WHAT IS THE WARGAMING GAME CENTER SERIES
Much like the Advanced Naval Technology Exercise, or ANTX, series before it, the war-gaming facility could provide a new way for small businesses to get their ideas to the Marine Corps without needing a fully fledged manufacturing capability. But the benefits could extend to the acquisition process and to industry, providing faster and clearer requirements for companies to address emerging capability gaps, Lacy said. The center is meant to help the Marine Corps as well as its joint and interagency partners focus on preparing for future operations. And so we need to be able to rapidly identify when the adversary has created a counter-move that impacts our plans, and then find our counter to that counter - and this will really expedite that process.” “And as the commandant has described a number of times, this is likely to be against a peer adversary and move/counter-move pacing threat. “The analysis that results from this process and the decisions that are underpinned by that analysis will be part of the institutional decisions on resourcing and decisions on way ahead,” Lacy added. The center will help shape how the service looks in 2030 but will remain relevant well into the future to ensure the force stays ahead of ever-evolving threats. “Where we have something like Force Design, where we have a very concrete vision of the way ahead that needs additional details filled out, this is the center that will help us get at those details faster and figure out what works and what doesn’t work” in the war game, and then use that information to design live experiments, Lacy said. The primary mission of the center will be capability development, Lacy said, noting the facility will be large enough to host war games involving hundreds of participants and to simultaneously run multiple, differing scenarios. Sophisticated graphics and modeling technology will help players clearly see the challenges they face and recognize how new concepts, tactics and weapons would fare in a potential battle. Science and technology experts will help shape the tools adversaries employ in the modern and futuristic scenarios. Real-world intelligence will inform the background environment in the war games. The 100,000-square-foot center in Quantico, Virginia, will transform military war gaming from a tabletop exercise to an immersive experience in a simulated environment.

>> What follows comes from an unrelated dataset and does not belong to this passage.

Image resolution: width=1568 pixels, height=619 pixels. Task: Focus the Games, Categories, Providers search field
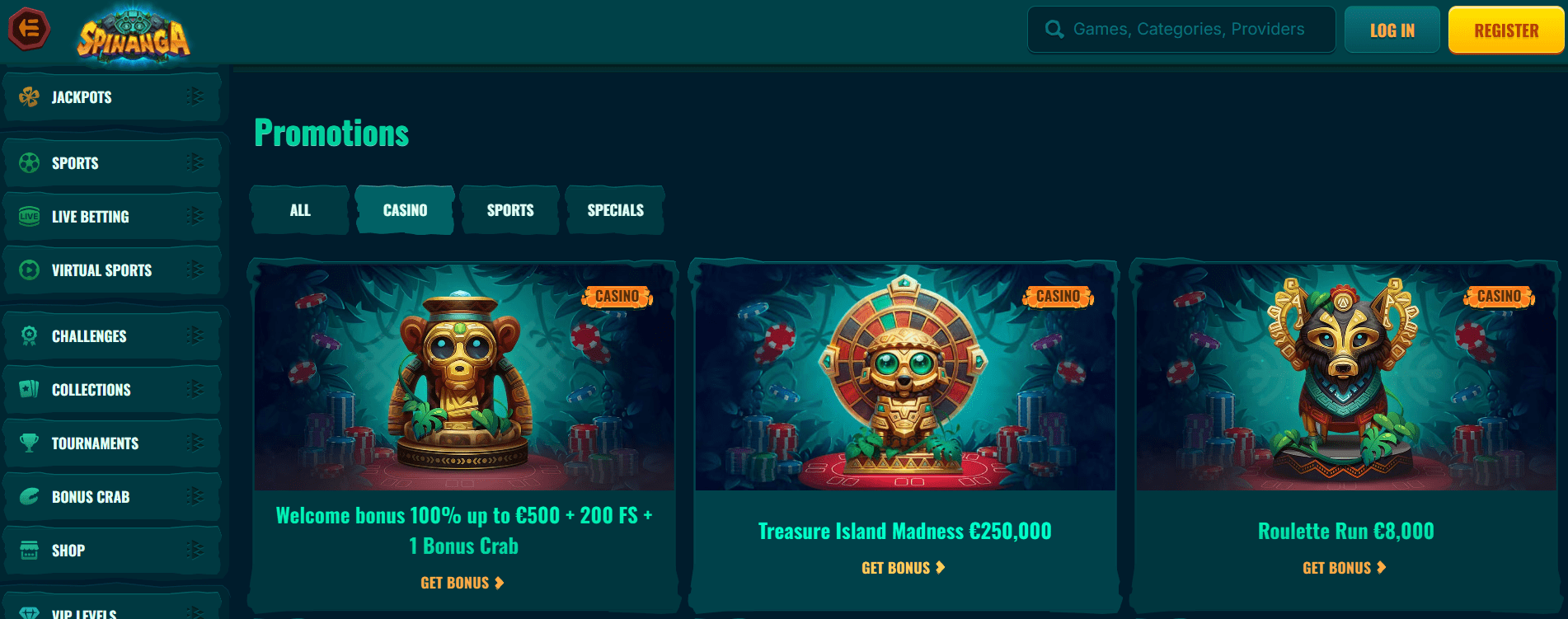point(1181,30)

“Everything we can do to hasten the process of change in the right ways, that puts us in a better position for competition with a peer adversary because that adversary is not slowing down, that adversary would love it if we continue to operate as slowly as possible.” “We’re not currently manned, trained or equipped for a peer adversary in this operational environment, and we owe it to the country to get ourselves into a better place,” Lacy said.
WHAT IS THE WARGAMING GAME CENTER FULL
Construction should be complete in 2023, with the center opening in 2024 and reaching full capability in 2025, according to a news release.

The Marines broke ground on the center in May. “And so if you can hasten that process of campaign of learning and build a really rich body of analytic work that underpins those decisions, it’s really valuable to the institution.” “It’s beneficial because it enables us to speed up what we call the campaign of learning, which is about identifying a concept war gaming that concept ultimately taking that result and conducting a live, virtual or constructive experimentation with it and also identifying where new technology on the horizon may fit in to that process, and then ultimately that turns into requirements, which ideally turns into acquisitions,” Lacy told Defense News on Aug.

The Marine Corps Wargaming and Analysis Center will give the service this rapid learning capability, said Scott Lacy, the chief of staff of the Marine Corps Warfighting Lab, which will oversee the center’s operations.